Australian Orthopaedic Association (AOA)
- Founded: 1936
- Members: 1800+
- President: Annette Holian
- Website: http://www.aoa.org.au

= Australian Orthopaedic Association =

The Australian Orthopaedic Association (AOA) is a not for profit organisation that represents over 1800 Australian orthopaedic surgeons.

==History==
The association was formed over several meetings in 1936. At the first, 6 October 1936, a subcommittee was created to draft a constitution. At a meeting on 27 April 1937, foundation members were officially declared and Edmund Vance was elected president. The draft constitution was amended and adopted.

On 10 November 2021 at the conclusion of AOA's 81st Annual General Meeting, Annette Holian was made the association's first female president in its 85-year history.

==Structure and Governance==

AOA's Board of Directors, which governs the Association, is elected by its Fellows. The Board appoints a Chief Executive Officer, who implements strategy and manages the operations of the organisation.

One current focus of the efforts of the administration (represented by CEO Adrian Cosenza) and leadership (represented by AOA President Annette Holian) is a deep commitment to "encouraging ethical practices and driving cultural change" with regard to interactions between surgical professionals and medical industry bodies, as recognised by their invitation to attend consecutive Asia-Pacific Economic Cooperation (APEC) summits.

== Activities ==

AOA provides orthopaedic surgeons and trainees with specialist education, training and continuing professional development (CPD). They provide information and advice to the public relating to musculoskeletal conditions and treatment, and support scientific research relating to orthopaedic surgery. They also participate and organise humanitarian programs in Australia and internationally.

== AOA National Joint Replacement Registry ==
The Australian Orthopaedic Association National Joint Replacement Registry (AOANJRR) monitors the performance of joint replacement operations across Australia. The Registry began collecting data in limited states in September 1999, and a state-by-state introduction saw national coverage achieved in 2002. All public and private hospitals at which arthroplasty is performed voluntarily submit data concerning operations, and verification processes have established that information is submitted to the Registry on more than 99% of such operations.

One of the aims of the Registry is to enable the identification of medical devices and implants requiring higher-than-anticipated rates of revision. Such identification through Registry data can lead to prostheses being withdrawn from the market. When investigations by the Therapeutic Goods Administration (TGA) results in regulatory action, surgeons who use the implants in question are notified of outcomes.

== Orthopaedic Outreach ==
AOA has strong ties with, and provides significant support to, Orthopaedic Outreach, a charitable organisation through which Australian orthopaedic surgeons travel to poor regions of the Asia Pacific to provide free operations and care to impoverished members of societies in which appropriate surgical care is either unattainable or non-existent. Orthopaedic Outreach has been identified as the "volunteer service arm of the Australian Orthopaedic Association" by Associate Professor Graham Gumley, Orthopaedic Outreach Chair, and the vast majority of the surgeons who volunteer through the service are AOA members.

════════════════

# Problems and tasks
(a) Answer these questions from the AOA article:
(i) On what date was Edmund Vance elected president?
(ii) In what year did the joint replacement registry reach national coverage?
(iii) Who holds the title of Orthopaedic Outreach Chair?
(b) Reproduce the stretch of the AOA article from "The Australian Orthopaedic Association (AOA)" through "of the organisation.".
The rows come from a separate source and have no connection to the AOA article.

════════════════

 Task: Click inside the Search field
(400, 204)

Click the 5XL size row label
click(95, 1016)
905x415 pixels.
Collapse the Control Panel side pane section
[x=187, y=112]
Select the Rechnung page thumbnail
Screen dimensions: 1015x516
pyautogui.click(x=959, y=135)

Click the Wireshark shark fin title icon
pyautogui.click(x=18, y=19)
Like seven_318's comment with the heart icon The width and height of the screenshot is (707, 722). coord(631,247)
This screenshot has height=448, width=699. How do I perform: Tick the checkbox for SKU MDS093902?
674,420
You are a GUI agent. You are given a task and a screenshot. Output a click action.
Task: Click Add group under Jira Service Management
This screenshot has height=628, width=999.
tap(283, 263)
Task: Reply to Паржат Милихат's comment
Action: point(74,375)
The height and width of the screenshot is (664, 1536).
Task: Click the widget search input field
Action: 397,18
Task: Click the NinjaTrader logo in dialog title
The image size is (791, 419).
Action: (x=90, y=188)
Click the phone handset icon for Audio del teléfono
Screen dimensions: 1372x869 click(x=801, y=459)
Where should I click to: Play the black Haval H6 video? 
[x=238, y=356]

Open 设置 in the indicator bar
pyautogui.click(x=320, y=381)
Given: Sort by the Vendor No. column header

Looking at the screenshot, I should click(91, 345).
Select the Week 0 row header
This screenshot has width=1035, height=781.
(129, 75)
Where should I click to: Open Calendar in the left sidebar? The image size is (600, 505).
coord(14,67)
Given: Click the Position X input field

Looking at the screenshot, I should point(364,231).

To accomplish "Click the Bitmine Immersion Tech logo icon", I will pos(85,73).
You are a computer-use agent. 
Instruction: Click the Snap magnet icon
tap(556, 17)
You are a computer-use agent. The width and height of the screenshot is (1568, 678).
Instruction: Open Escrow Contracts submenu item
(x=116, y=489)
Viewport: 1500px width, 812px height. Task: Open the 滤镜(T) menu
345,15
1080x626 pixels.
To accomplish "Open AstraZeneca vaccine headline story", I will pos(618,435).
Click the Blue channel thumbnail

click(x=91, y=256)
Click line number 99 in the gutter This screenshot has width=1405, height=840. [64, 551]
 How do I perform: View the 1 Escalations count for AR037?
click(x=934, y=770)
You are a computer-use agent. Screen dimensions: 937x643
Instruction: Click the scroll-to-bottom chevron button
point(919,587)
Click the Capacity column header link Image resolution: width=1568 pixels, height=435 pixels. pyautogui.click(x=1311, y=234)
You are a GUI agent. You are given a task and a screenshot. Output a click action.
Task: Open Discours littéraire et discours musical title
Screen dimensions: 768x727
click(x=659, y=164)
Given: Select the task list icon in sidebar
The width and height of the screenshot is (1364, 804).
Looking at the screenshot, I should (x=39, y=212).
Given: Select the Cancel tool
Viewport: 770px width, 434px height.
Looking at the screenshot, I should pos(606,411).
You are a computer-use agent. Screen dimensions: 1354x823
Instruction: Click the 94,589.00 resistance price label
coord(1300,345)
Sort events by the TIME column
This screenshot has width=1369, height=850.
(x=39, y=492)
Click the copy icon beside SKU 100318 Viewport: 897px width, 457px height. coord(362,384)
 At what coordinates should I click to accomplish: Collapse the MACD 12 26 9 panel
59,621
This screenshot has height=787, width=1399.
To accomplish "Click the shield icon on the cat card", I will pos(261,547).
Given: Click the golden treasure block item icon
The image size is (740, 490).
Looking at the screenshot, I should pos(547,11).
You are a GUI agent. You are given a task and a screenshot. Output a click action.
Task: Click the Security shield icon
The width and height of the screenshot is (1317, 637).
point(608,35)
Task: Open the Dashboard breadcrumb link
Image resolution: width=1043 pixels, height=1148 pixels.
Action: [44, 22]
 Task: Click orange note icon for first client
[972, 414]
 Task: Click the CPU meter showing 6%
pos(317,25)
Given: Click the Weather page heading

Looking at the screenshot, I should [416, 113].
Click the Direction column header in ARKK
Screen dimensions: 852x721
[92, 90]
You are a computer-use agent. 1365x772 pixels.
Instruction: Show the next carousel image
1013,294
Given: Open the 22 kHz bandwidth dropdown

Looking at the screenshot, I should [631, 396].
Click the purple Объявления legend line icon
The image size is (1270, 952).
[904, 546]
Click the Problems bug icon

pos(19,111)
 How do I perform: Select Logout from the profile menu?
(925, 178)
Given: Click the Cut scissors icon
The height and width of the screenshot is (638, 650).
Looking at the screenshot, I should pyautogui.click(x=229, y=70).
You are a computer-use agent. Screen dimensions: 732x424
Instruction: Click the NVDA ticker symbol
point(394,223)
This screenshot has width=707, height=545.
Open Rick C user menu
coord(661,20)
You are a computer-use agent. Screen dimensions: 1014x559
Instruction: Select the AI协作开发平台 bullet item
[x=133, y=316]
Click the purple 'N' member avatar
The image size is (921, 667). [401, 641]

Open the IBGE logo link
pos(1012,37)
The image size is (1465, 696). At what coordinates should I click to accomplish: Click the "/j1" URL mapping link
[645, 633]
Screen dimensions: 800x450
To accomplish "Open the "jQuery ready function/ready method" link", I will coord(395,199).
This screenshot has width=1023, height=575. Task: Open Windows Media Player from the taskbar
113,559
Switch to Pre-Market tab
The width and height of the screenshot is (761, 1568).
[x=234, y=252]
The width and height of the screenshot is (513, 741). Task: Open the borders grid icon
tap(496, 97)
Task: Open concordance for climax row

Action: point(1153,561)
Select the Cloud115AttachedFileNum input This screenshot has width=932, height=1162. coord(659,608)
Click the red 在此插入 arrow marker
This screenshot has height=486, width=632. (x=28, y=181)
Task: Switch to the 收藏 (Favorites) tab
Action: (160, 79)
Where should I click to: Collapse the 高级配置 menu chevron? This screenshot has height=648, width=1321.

════════════════

# Set of answers
(a)
(i) 27 April 1937
(ii) 2002
(iii) Associate Professor Graham Gumley

(b)
The Australian Orthopaedic Association (AOA) is a not for profit organisation that represents over 1800 Australian orthopaedic surgeons.

==History==
The association was formed over several meetings in 1936. At the first, 6 October 1936, a subcommittee was created to draft a constitution. At a meeting on 27 April 1937, foundation members were officially declared and Edmund Vance was elected president. The draft constitution was amended and adopted.

On 10 November 2021 at the conclusion of AOA's 81st Annual General Meeting, Annette Holian was made the association's first female president in its 85-year history.

==Structure and Governance==

AOA's Board of Directors, which governs the Association, is elected by its Fellows. The Board appoints a Chief Executive Officer, who implements strategy and manages the operations of the organisation.